What is asked:
A. Repeat word for word the passage of the forum thread between "You can visit my" and "CCericola (May 29, 2011)", inclusive.
B. In one to three sentences, explain why Allan says most effort should go into the website rather than Facebook, using the reasoning given in the forum thread.
C. According to the forum thread, how is NoamC's official website designed to present NoamC's work?

# Vote! Official Website Vs. Facebook Fan Page



## NoamC (May 29, 2011)

Hey guys!

It's been a while since I posted in the forums here, so I'm excited to be back 

I want to start a discussion which I think is important for everyone trying to market themselves / their art online. 
To which of the two would you give a bigger push - an official website or a fan page created on Facebook?

In example, in my case, I have an official website which is official in every sense, designed to showcase my work in a rather formal yet minimal setting. You can visit at:
http://www.noamchen.com

On the other hand, facebook is a much more popular tool today for marketing, for all obvious reasons, and fan pages such as mine allow a more interactive setting in which to showcase my work and perhaps see what's more popular.
You can visit my new page at:
https://www.facebook.com/NoamCPhotographer

By the way, you're all invited to join and 'Like' my new Facebook page too 

So what's your take? what would _you _put the spotlight on?


----------



## CCericola (May 29, 2011)

I think Facebook is a tool to get people to visit your webpage. They go hand in hand.


----------



## bogeyguy (May 29, 2011)

I agree with Christina.


----------



## flea77 (May 29, 2011)

While I would agree that Facebook is a great tool to get people to your website, that sentence should tell you which is more important. Think about it this way, your website is a great way to drive clients to you, but which is more important, your website or your business? No website means less customers, no business means NO customers. Same with Facebook. The vast majority of your effort should be your website, then use Facebook to drive potential clients to your website, which in turn gets them to contact you.

Allan


----------



## NoamC (May 31, 2011)

Good point Allan. 
Nice to hear your opinions, thank you guys


----------

[Saved data entries]

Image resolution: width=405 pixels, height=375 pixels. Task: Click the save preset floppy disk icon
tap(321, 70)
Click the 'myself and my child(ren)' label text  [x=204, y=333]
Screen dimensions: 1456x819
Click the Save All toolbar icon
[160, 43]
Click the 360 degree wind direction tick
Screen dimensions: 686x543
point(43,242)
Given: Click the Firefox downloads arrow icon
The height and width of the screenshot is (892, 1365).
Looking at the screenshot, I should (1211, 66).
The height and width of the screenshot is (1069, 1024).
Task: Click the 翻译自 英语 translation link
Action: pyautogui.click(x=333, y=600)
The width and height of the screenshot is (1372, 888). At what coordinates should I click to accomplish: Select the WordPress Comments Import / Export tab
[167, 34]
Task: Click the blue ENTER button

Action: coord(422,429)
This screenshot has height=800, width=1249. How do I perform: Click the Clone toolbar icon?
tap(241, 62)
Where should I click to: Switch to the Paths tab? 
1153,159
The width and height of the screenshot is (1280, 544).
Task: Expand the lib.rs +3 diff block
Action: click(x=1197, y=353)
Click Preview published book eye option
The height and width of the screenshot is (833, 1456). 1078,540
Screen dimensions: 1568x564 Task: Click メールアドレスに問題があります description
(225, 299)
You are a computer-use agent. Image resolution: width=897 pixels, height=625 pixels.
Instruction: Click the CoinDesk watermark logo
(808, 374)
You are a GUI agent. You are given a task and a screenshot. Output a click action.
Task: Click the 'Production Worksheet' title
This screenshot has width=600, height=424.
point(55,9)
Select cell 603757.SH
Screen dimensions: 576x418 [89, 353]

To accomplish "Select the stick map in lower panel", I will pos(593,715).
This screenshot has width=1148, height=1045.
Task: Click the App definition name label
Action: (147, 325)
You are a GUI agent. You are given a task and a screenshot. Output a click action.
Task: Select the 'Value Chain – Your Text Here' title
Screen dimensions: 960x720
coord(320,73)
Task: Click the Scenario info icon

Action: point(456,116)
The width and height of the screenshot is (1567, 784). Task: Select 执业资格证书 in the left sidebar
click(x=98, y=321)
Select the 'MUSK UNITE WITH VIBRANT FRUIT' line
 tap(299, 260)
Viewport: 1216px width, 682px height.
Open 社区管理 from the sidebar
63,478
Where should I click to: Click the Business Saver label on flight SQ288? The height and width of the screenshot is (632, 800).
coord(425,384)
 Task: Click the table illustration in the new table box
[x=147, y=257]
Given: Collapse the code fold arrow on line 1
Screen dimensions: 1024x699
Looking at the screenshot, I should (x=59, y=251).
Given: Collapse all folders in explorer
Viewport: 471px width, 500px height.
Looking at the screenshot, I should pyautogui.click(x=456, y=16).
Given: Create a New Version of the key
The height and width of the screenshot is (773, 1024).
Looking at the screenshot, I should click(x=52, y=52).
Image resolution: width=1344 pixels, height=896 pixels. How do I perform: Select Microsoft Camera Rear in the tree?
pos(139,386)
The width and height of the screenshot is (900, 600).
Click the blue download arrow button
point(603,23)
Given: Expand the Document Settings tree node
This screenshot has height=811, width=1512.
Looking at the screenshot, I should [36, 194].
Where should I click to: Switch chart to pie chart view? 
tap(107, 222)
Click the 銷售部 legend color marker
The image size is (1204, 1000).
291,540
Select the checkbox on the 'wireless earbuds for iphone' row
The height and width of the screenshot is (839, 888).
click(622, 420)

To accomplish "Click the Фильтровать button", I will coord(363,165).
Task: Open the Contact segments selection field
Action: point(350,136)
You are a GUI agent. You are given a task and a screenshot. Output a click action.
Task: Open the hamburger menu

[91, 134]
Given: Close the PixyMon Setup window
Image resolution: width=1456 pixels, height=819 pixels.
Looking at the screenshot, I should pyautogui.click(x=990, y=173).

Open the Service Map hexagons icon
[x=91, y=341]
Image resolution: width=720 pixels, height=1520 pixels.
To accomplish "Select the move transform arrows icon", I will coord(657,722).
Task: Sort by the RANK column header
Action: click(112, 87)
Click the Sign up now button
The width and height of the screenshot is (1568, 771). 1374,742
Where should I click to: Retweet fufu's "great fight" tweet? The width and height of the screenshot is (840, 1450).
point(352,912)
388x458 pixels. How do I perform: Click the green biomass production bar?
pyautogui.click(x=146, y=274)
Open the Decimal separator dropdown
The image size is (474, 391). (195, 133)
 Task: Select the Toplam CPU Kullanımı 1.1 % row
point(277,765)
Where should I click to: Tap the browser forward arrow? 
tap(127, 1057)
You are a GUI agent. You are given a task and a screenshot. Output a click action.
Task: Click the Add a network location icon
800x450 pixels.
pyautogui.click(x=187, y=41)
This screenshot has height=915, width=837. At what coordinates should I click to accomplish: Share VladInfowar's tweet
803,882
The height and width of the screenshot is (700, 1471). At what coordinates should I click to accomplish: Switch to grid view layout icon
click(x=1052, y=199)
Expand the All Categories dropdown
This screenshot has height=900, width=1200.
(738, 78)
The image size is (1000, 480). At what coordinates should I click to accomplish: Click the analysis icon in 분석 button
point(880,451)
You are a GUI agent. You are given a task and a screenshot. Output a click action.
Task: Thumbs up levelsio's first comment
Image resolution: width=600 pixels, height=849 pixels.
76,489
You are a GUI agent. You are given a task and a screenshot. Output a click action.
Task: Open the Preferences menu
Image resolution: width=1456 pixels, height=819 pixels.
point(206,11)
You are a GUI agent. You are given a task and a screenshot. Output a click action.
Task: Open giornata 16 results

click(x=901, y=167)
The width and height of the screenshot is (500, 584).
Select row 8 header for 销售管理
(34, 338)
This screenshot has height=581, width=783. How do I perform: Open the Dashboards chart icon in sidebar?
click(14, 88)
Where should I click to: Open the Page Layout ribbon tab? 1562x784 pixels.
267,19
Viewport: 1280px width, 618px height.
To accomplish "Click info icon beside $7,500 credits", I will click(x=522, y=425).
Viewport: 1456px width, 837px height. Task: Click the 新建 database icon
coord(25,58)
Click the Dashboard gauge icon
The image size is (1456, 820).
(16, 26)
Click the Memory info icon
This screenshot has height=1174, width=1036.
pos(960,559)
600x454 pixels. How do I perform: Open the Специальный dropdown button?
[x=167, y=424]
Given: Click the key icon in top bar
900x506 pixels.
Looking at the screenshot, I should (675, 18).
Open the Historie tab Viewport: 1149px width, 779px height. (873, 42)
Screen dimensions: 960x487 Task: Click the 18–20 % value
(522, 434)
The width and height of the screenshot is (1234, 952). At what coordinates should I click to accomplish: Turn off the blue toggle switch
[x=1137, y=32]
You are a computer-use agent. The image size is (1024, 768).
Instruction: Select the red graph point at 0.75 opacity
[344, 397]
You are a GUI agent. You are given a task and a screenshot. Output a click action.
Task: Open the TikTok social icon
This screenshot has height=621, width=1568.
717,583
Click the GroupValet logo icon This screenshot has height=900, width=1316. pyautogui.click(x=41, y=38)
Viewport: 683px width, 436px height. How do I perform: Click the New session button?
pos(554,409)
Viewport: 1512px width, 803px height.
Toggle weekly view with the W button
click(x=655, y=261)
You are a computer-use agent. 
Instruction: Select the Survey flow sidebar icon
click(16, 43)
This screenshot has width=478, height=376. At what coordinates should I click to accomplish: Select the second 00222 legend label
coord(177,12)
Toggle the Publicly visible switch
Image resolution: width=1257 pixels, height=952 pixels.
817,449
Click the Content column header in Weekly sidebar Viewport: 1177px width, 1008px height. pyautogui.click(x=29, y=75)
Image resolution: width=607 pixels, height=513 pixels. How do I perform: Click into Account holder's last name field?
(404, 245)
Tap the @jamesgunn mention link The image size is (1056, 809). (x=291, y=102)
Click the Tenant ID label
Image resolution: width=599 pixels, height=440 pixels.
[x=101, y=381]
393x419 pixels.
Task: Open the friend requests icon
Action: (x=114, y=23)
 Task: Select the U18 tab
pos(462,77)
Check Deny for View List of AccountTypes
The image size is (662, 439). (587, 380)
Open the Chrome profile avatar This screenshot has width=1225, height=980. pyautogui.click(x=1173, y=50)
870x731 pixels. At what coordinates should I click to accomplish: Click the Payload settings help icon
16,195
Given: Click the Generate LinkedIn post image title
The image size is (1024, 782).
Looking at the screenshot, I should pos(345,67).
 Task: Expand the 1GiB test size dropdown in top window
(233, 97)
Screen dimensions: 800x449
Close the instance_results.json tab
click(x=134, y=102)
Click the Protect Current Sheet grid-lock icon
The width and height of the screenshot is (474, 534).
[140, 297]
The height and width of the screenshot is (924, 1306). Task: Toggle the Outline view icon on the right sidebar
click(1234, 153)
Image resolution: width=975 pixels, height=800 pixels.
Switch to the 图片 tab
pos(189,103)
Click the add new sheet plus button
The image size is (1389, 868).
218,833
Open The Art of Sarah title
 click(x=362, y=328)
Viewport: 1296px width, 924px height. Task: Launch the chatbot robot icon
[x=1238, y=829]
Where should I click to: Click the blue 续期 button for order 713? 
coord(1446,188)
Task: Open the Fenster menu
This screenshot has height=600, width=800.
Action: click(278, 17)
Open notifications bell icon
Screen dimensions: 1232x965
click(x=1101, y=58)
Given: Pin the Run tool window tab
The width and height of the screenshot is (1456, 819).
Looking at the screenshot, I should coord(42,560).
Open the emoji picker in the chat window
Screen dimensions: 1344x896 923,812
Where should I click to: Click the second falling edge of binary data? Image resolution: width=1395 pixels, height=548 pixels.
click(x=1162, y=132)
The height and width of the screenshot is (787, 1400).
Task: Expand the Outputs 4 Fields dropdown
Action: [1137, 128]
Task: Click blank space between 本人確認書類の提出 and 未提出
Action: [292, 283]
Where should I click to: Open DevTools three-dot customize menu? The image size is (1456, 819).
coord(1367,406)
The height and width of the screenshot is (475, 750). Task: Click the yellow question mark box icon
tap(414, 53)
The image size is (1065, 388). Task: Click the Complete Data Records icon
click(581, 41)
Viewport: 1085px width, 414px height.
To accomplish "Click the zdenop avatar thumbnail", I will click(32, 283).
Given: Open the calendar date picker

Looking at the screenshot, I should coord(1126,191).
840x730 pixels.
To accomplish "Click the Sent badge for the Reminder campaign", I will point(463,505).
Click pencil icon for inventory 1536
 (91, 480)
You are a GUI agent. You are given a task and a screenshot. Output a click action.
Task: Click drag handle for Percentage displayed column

Answer set:
A.
You can visit my new page at:
https://www.facebook.com/NoamCPhotographer

By the way, you're all invited to join and 'Like' my new Facebook page too 

So what's your take? what would _you _put the spotlight on?


----------



## CCericola (May 29, 2011)

B. Allan says Facebook's value lies in driving people to the website, and that fact shows the website is more important. His comparison is that a website brings clients to a business, but the business matters more, since no website means fewer customers while no business means no customers.

C. It is designed to showcase NoamC's work in a rather formal yet minimal setting.